Provide only the number of lines in the data below that contain the string "agent".

> _Provided material_:
>>>

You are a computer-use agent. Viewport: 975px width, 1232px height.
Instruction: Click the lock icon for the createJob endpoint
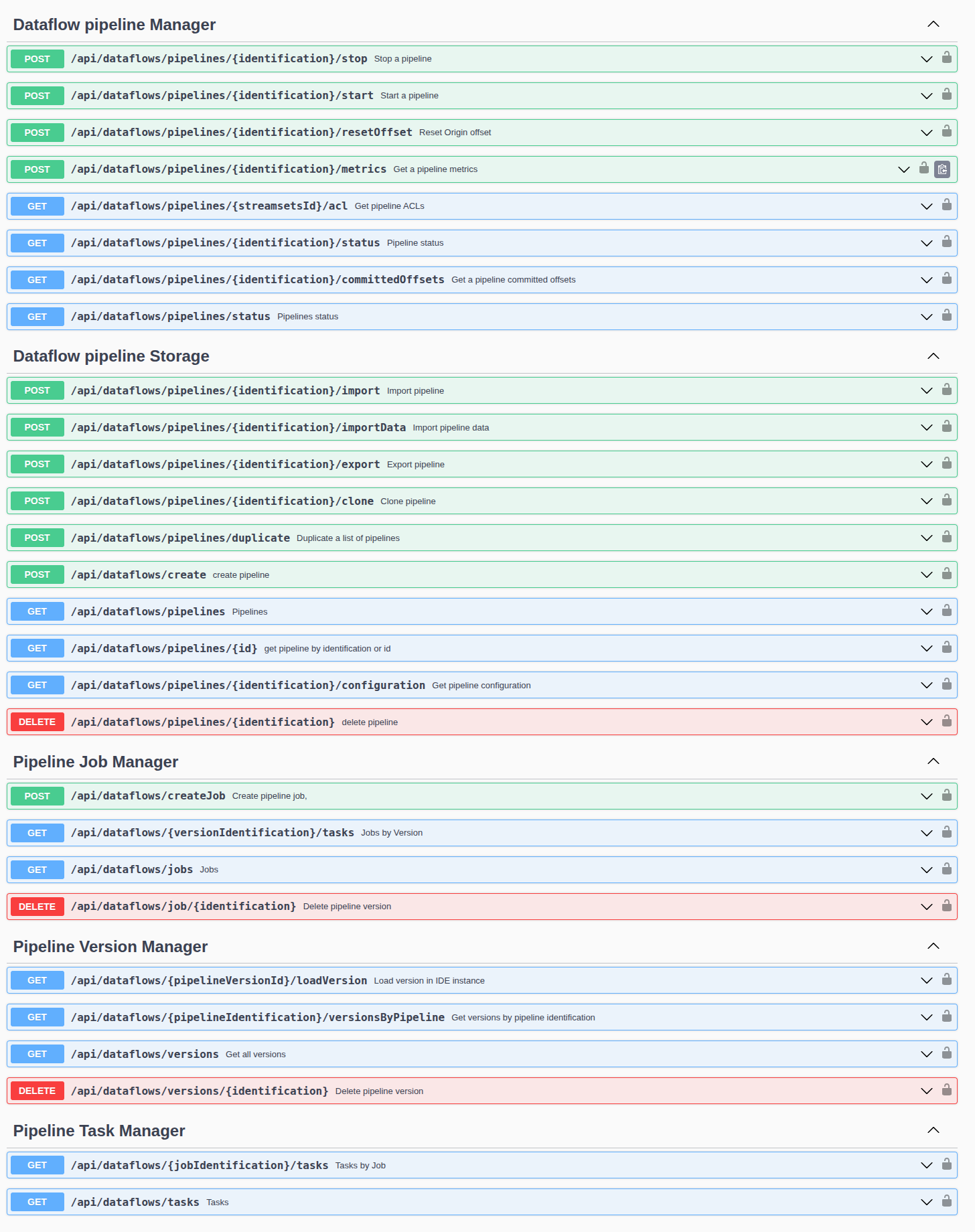tap(946, 795)
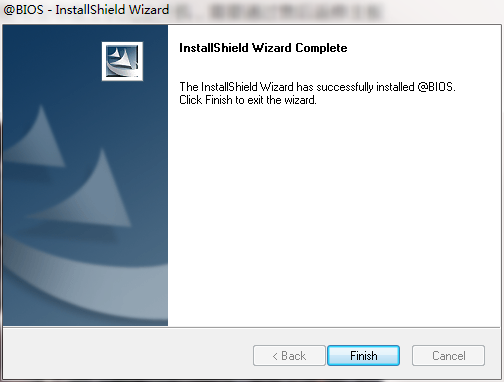Click the "Click Finish to exit" instruction line
This screenshot has width=504, height=382.
[248, 100]
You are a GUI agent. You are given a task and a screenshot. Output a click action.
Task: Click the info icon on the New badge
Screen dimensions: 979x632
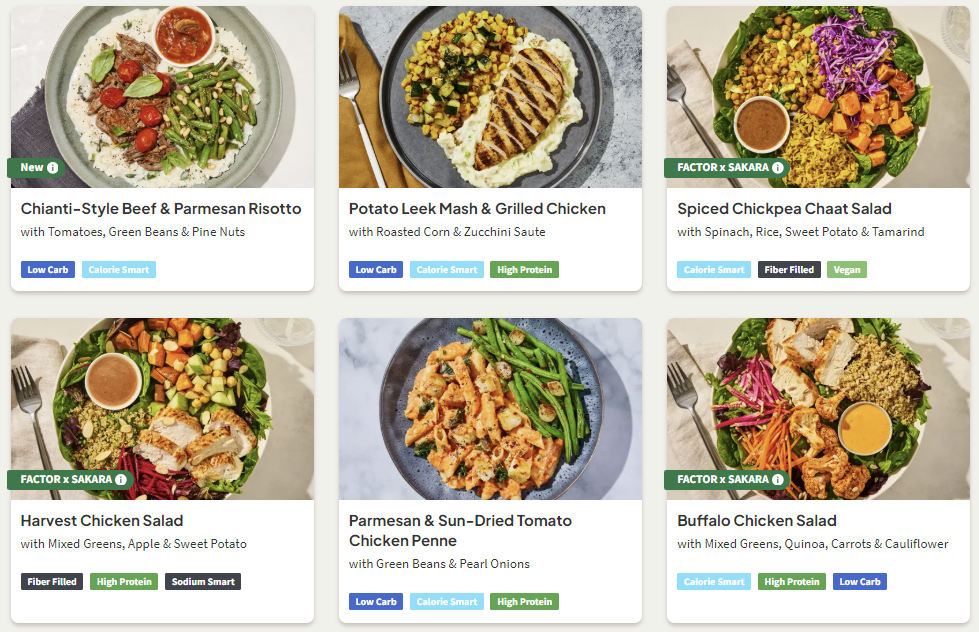(53, 168)
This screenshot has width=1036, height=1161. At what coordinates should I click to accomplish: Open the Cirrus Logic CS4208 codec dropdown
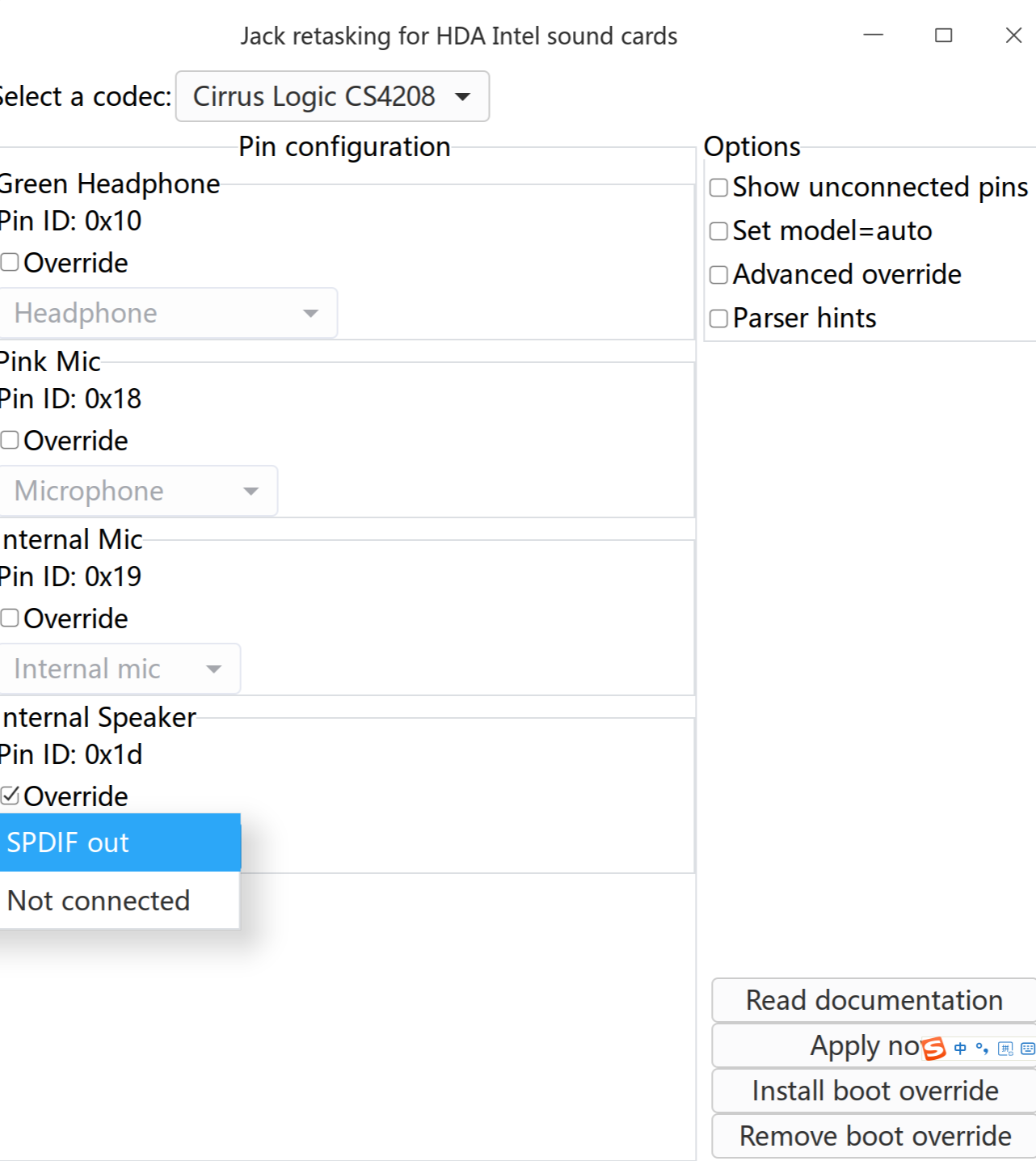(x=332, y=96)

<<<

> _Task output_:
2